Défendre Brigitte Macron… et les autres

par Laurent Joffrin |  publié le 28/10/2025

L’indigne campagne de dénigrement dont est victime l’épouse du président de la République mérite une sanction exemplaire. Mais on doit craindre que l’absence honteuse de régulation des réseaux sociaux empêche la justice d’agir.

portrait de Laurent JOFFRIN (Photo Philippe-Matsas, 2020)

Avec une irresponsabilité goguenarde – ou une vicieuse malignité – les prévenus du procès intenté par le couple Macron contre un harcèlement imbécile ont multiplié les déclarations grotesques. Il s’agirait, disent-ils, d’une expression légitime, formulée à la manière d’un journal satirique. Misérable invocation : les diffuseurs de cette rumeur insensée – Brigitte Macron serait en fait son frère Jean-Michel ayant changé de genre (lequel frère existe réellement comme chacun peut le vérifier, ce qui réfute par définition la rumeur) – prétendent, non pas faire rire, mais convaincre le public que le couple Macron est composé de deux menteurs d’État qui auraient caché au citoyen la réalité de leur identité, le tout assaisonné d’une accusation de pédophilie sans aucune preuve.

Rien de satirique dans ces élucubrations complotistes : il s’agit d’une accusation gratuite mondialement diffusée par des réseau complotistes avérés, aux relents transphobes et diffamatoires, présentée non comme une satire, mais comme une information sensationnelle qui démontrerait une nouvelle fois la corruption des élites démocratiques. Les accusés invoquent « la liberté d’expression ». Mais cette liberté protège les informations et les opinions et non les mensonges grossiers perpétrés avec une très claire intention de nuire. On ose espérer, donc, que la justice choisira de sanctionner un harcèlement planétaire, organisé pour discréditer la présidence et, à travers elle, la France elle-même, qui aurait toléré la présence à l’Élysée de deux menteurs au long cours, dont une pédocriminelle.

La question va bien au-delà du sort de ces minables diffamateurs. C’est en effet la puissance destructrice des réseaux sociaux qui est une nouvelle fois sur la sellette. Très inférieurs à leurs devoirs, les pouvoirs publics ont en effet, pendant des décennies, refusé de réguler sérieusement la diffusion numérique, laissant croître sans réagir un « monstre communicationnel » qui exerce maintenant ses ravages sans aucun frein, sinon des législations insuffisantes, instaurées bien trop tard pour avoir une chance d’être respectées. Alors même que cette législation existe depuis plus d’un siècle à la satisfaction de tous pour encadrer, dans la liberté, l’activité des autres médias.

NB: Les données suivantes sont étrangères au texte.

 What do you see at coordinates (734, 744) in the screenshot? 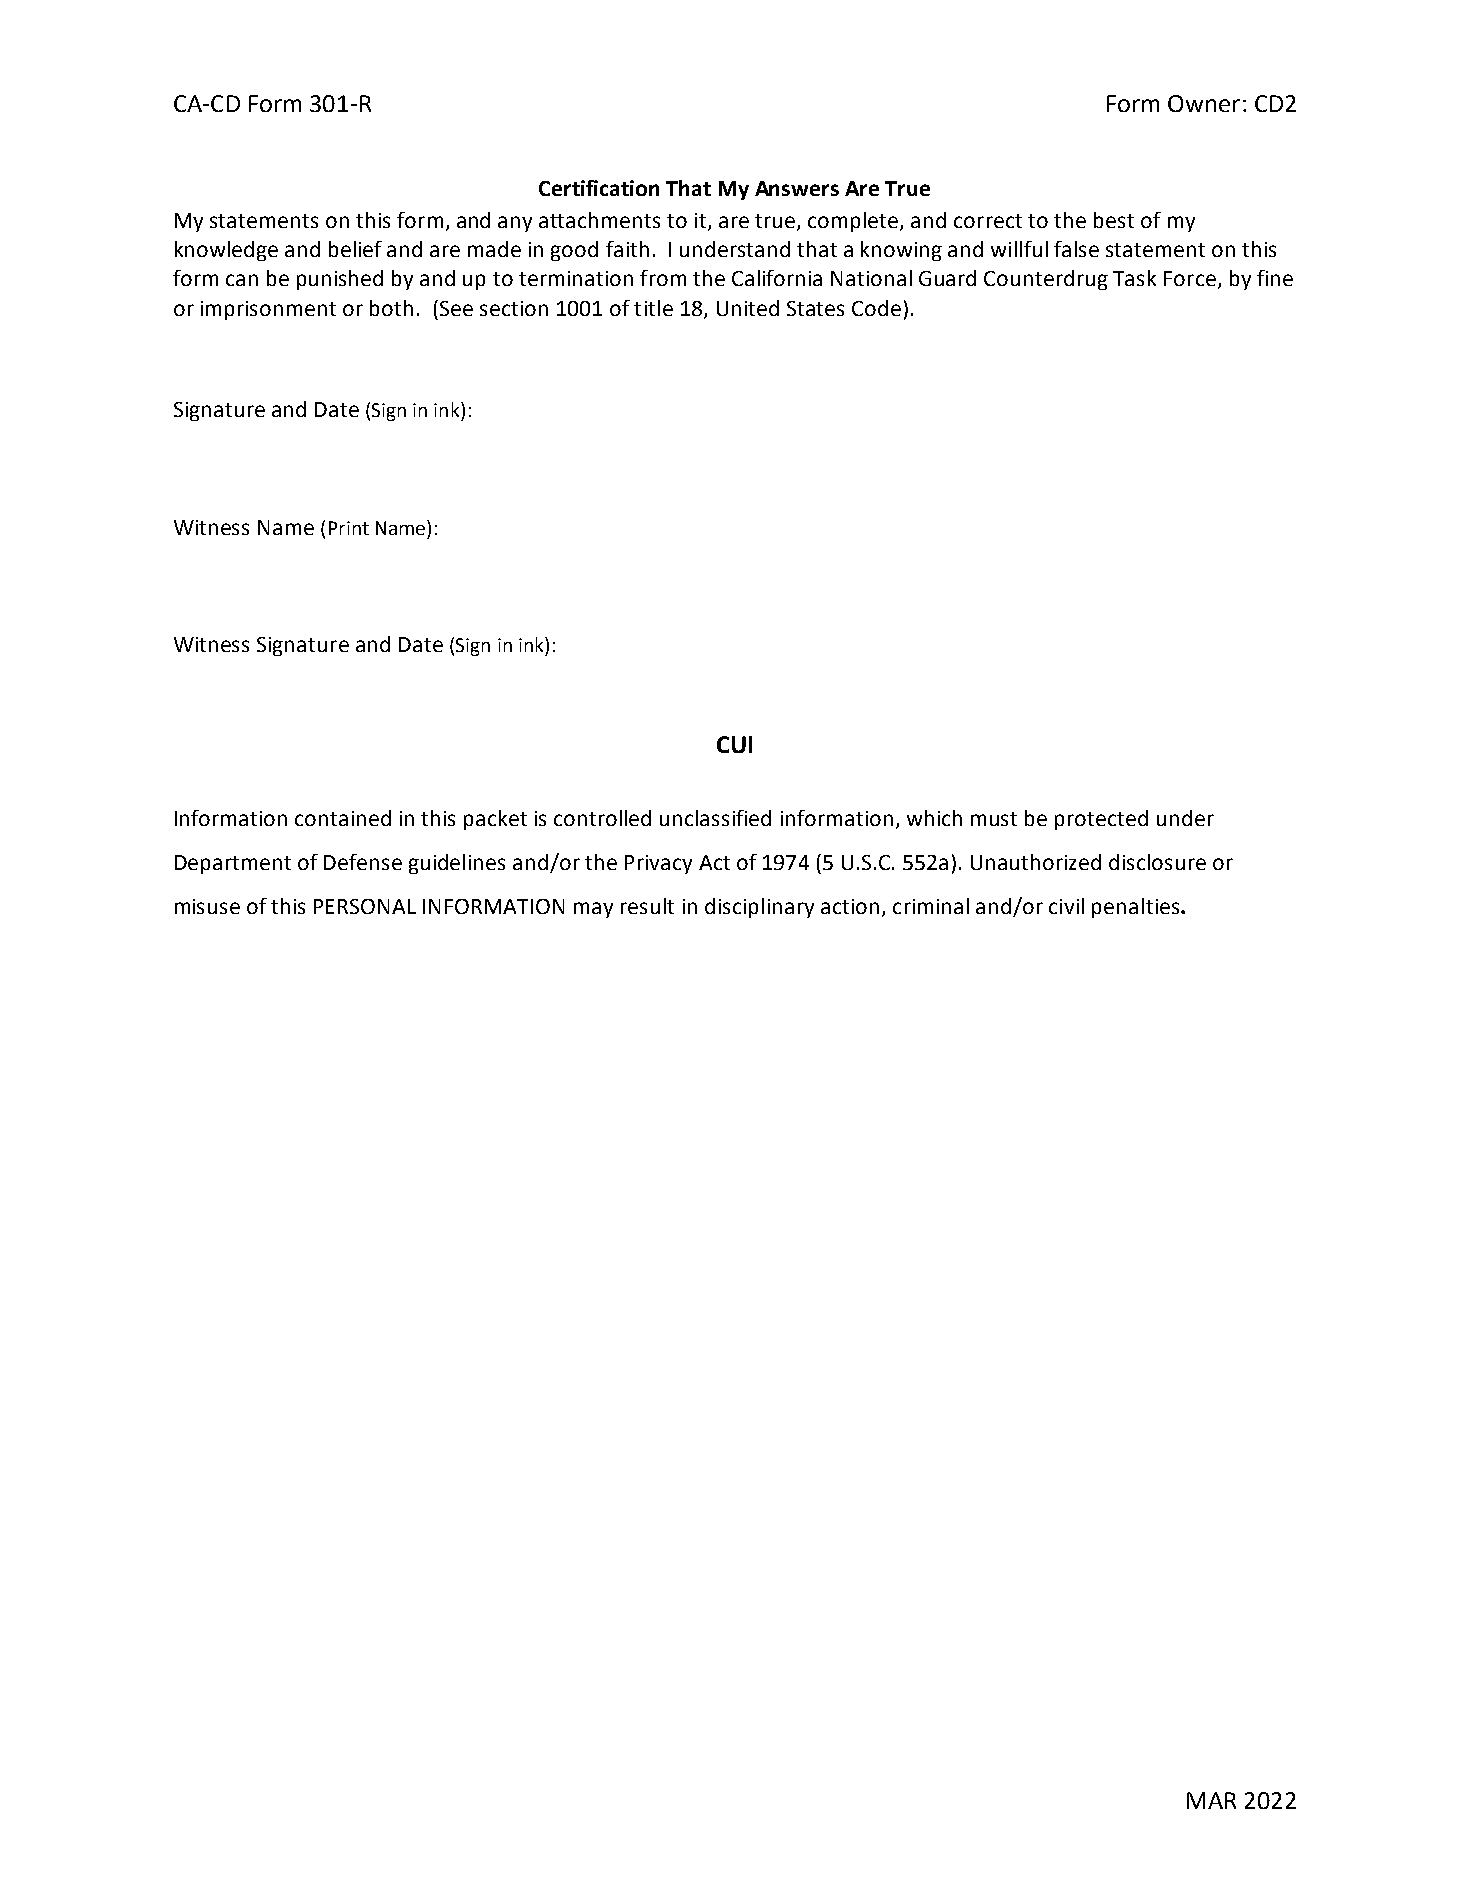
I see `CUI` at bounding box center [734, 744].
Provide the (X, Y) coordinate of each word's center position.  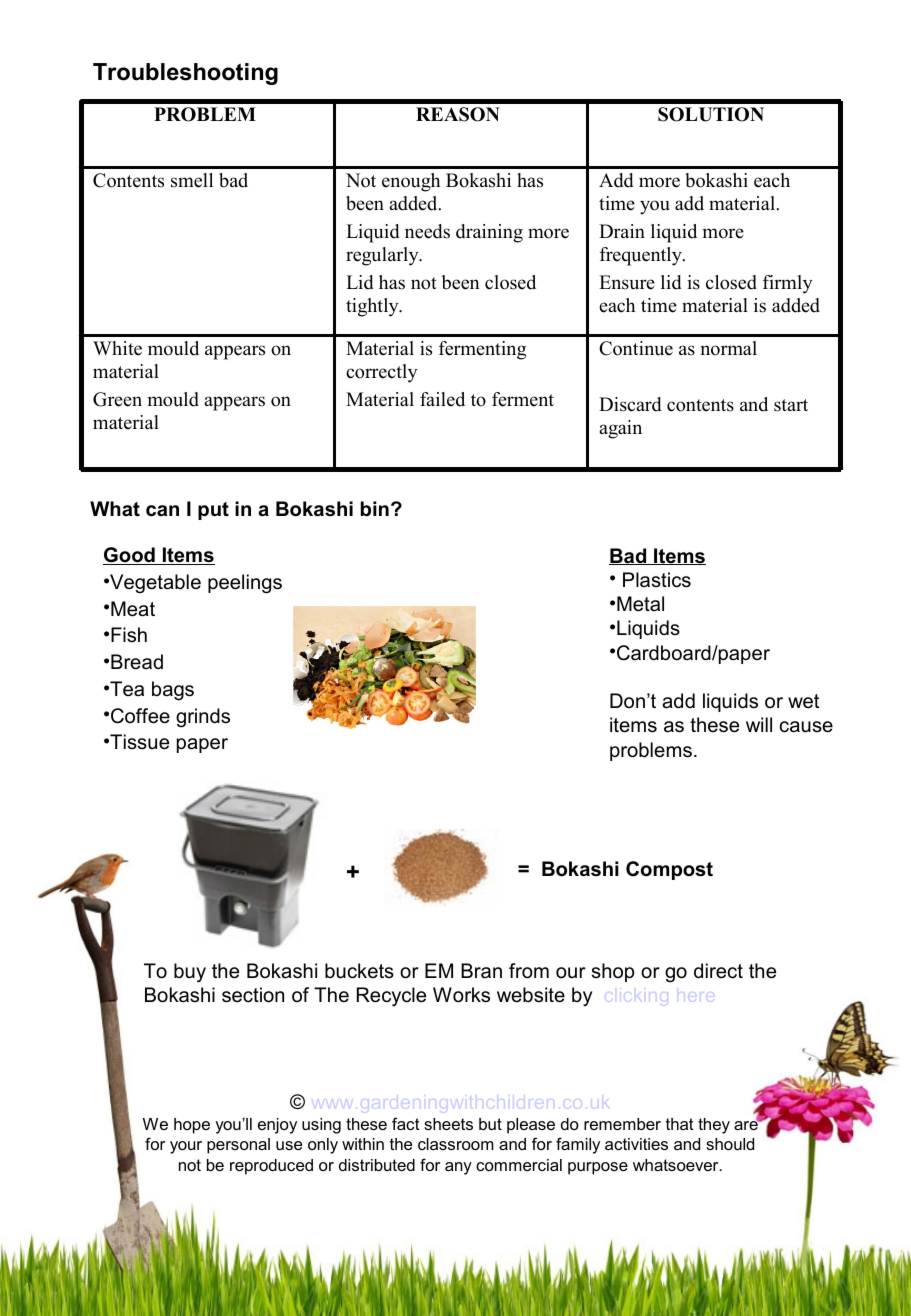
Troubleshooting (185, 74)
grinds (203, 718)
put (213, 511)
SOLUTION (711, 114)
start (791, 405)
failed (442, 399)
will (759, 724)
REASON (458, 114)
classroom (456, 1144)
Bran (481, 970)
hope (192, 1126)
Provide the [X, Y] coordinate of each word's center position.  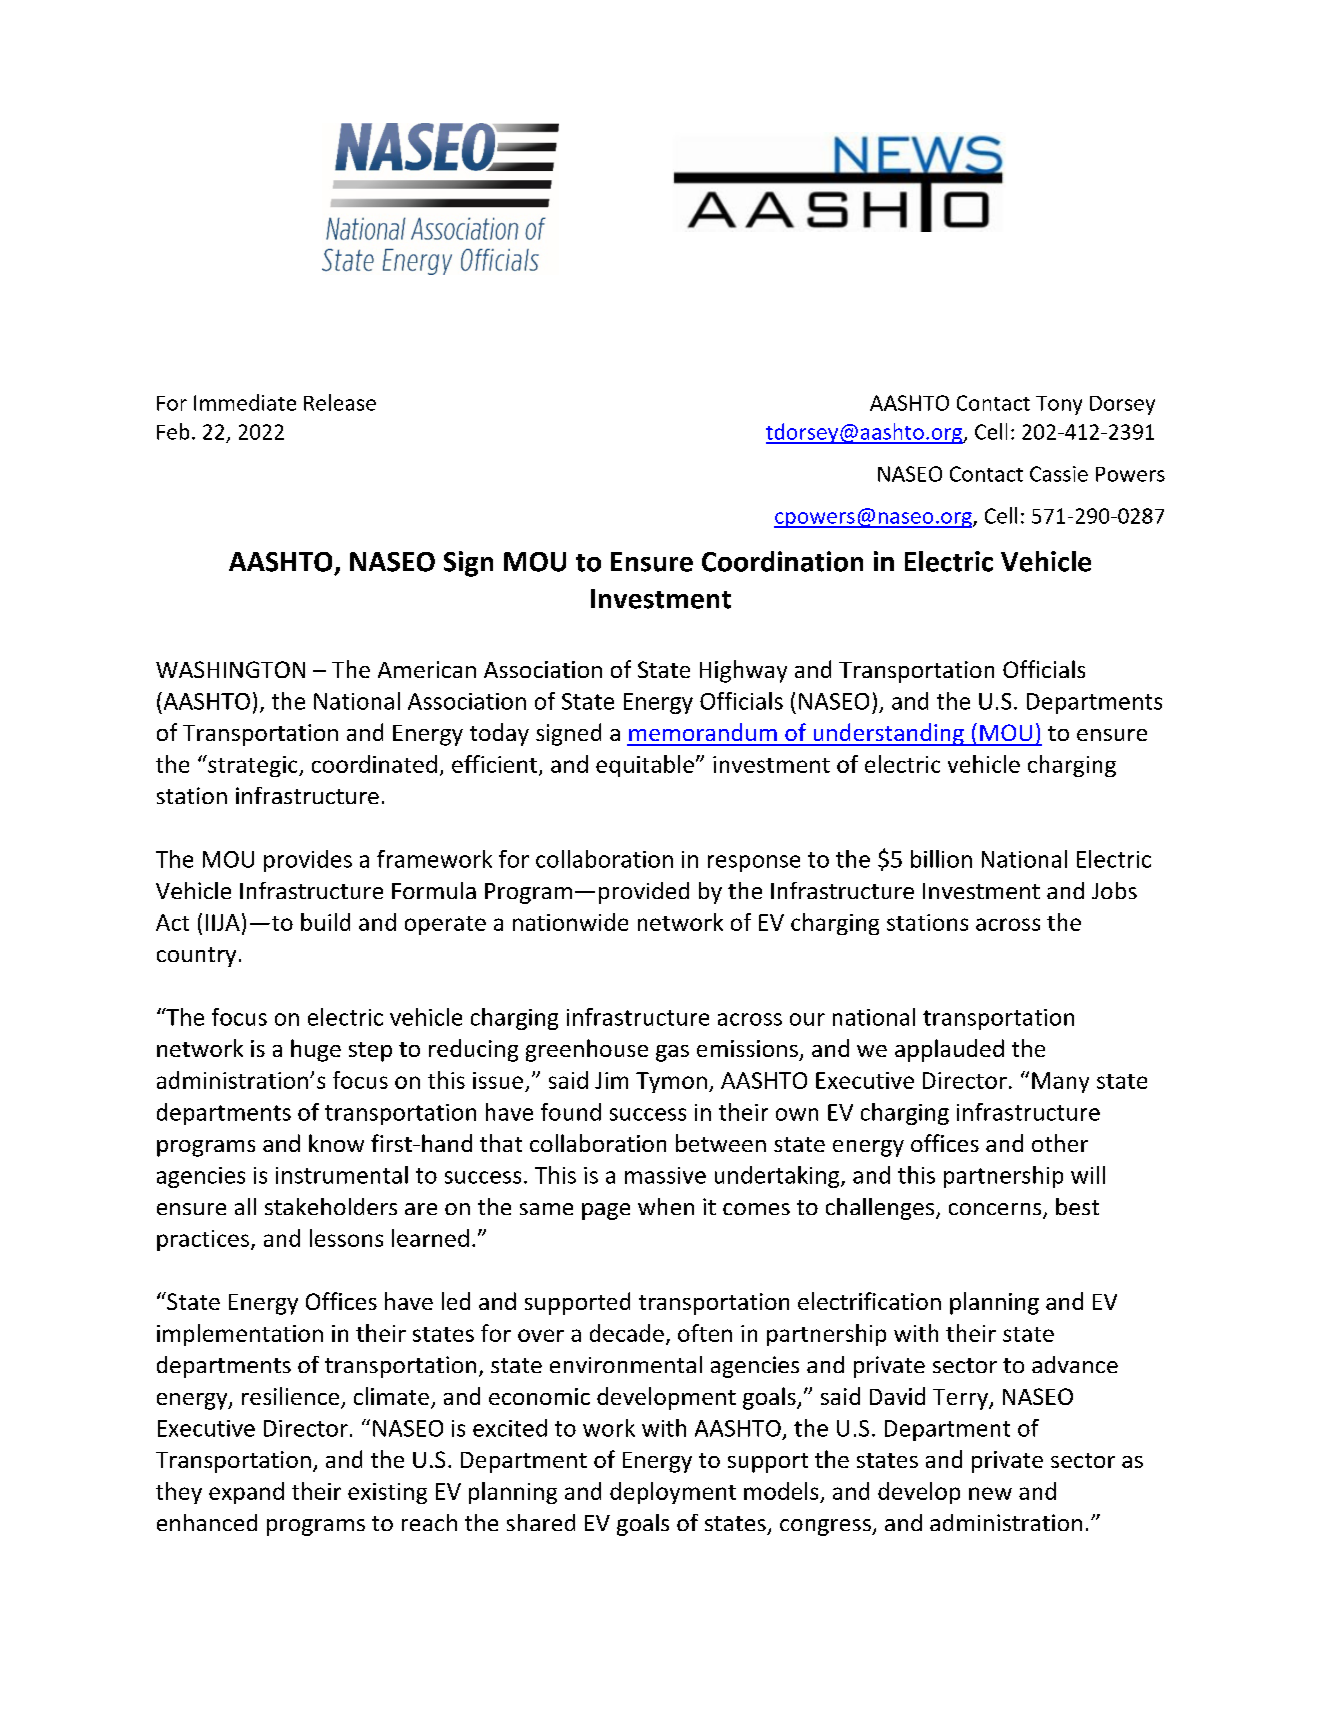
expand [246, 1493]
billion [941, 859]
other [1060, 1143]
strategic [253, 766]
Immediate [245, 402]
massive [665, 1175]
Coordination [782, 561]
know [336, 1143]
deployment [673, 1493]
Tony [1059, 405]
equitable [645, 766]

Cette législation repose sur un principe simple, accepté dans toutes les démocraties : l’expression est libre, sauf à répondre de l’abus de cette liberté dans les cas déterminés par la loi. Qui ne voit, dans cette affaire Brigitte Macron, qu’il s’agit bien d’un abus, fondé sur le mensonge et le préjugé, dirigé contre une femme honorable, quelles que soient les critiques qu’on peut adresser à la politique de son mari ? Et combien de victimes moins connues ou anonymes comptera-t-on, sacrifiées par les multinationales du numérique à leur obsession du profit rapide ? Des victimes dont l’existence est empoisonnée par les meutes en ligne, parfois jusqu’au meurtre ou au suicide, dans le seul but de remplir les poches des actionnaires des géants de l’Internet ? Faute d’une réaction adéquate des gouvernements, nous sommes tous, désormais, menacés par ces réseaux sociaux qui se changent si facilement, sous l’effet du complotisme et de la haine en ligne, en internationales de la calomnie.